Un día el mundo era normal: colegios, familias, rutinas diarias. Al siguiente, la gente que amabas empezaba a cambiar. Ojos inyectados en sangre, sudor que no paraba nunca, una rabia animal que brotaba de la nada.
Algunos seguían vivos... controlados por algo que les susurraba desde dentro. Otros caían muertos y volvían: torpes, incansables, arrastrando ese olor a humedad y podredumbre que el calor tropical solo empeoraba.

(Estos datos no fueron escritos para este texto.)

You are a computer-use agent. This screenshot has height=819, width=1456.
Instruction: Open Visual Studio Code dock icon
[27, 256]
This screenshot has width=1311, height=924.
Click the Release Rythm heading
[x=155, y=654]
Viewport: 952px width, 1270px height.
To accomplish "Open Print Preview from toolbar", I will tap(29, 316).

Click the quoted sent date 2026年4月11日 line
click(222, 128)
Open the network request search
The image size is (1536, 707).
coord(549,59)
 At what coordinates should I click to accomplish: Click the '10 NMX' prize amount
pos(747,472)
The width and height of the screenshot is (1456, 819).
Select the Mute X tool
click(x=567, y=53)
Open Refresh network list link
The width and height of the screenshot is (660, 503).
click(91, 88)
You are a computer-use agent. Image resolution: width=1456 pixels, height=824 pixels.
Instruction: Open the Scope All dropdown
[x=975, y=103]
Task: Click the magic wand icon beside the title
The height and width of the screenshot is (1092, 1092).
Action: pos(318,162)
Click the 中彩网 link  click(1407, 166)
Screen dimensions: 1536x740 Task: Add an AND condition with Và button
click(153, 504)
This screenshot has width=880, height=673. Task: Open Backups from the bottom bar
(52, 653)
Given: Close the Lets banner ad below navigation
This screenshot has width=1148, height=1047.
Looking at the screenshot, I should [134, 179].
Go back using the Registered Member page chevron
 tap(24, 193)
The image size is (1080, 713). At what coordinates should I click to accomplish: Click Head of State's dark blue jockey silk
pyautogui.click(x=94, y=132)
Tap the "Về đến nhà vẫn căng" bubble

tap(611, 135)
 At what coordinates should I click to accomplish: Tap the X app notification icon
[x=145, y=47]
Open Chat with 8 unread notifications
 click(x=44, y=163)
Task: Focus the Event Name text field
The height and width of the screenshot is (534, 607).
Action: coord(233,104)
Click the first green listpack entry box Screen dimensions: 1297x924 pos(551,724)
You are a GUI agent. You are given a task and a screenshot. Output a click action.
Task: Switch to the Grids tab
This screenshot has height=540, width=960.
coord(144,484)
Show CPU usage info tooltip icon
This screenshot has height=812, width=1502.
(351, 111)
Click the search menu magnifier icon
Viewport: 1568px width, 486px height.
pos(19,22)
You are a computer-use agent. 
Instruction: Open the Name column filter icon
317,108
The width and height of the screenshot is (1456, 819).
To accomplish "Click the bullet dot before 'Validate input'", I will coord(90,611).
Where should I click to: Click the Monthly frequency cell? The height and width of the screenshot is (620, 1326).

Un chico de 17 años no pide milagros. Solo quiere una cosa: sacar a su familia viva de este infierno. Su mamá, su hermano, su cuñada y el bebé de apenas unos meses. El último pedazo de inocencia en un país que se está desmoronando de costa a costa.
Pero cuando el brote explota dentro de su propia casa, todo se vuelve una carrera sin piedad. Calles en llamas, manadas de infectados que corren bajo el sol ardiente, decisiones que te rompen el alma, risas que suenan a locura pura y un secreto que nadie se atreve a decir en voz alta:
Todos estamos infectados.
Y el verdadero monstruo puede despertar en cualquier momento... incluso dentro de ti.
Ahora son nómadas sin rumbo.
De ciudad en ciudad, de refugio en refugio.
Sin destino fijo.
Sin reglas que valgan.
Solo un objetivo: seguir respirando un día más... aunque las criaturas más dulces sean precisamente las que ya están muertas.
Entre escapes imposibles, discusiones que casi los separan, planes que fallan por un simple resbalón y pequeños momentos donde la esperanza se siente casi ridícula, descubrirán que la supervivencia no es solo matar monstruos. Es recordar qué significa seguir siendo humano.
Cuánto tiempo aguantarás antes de que el parásito te mire desde el espejo y te pregunte:
¿Todavía eres tú?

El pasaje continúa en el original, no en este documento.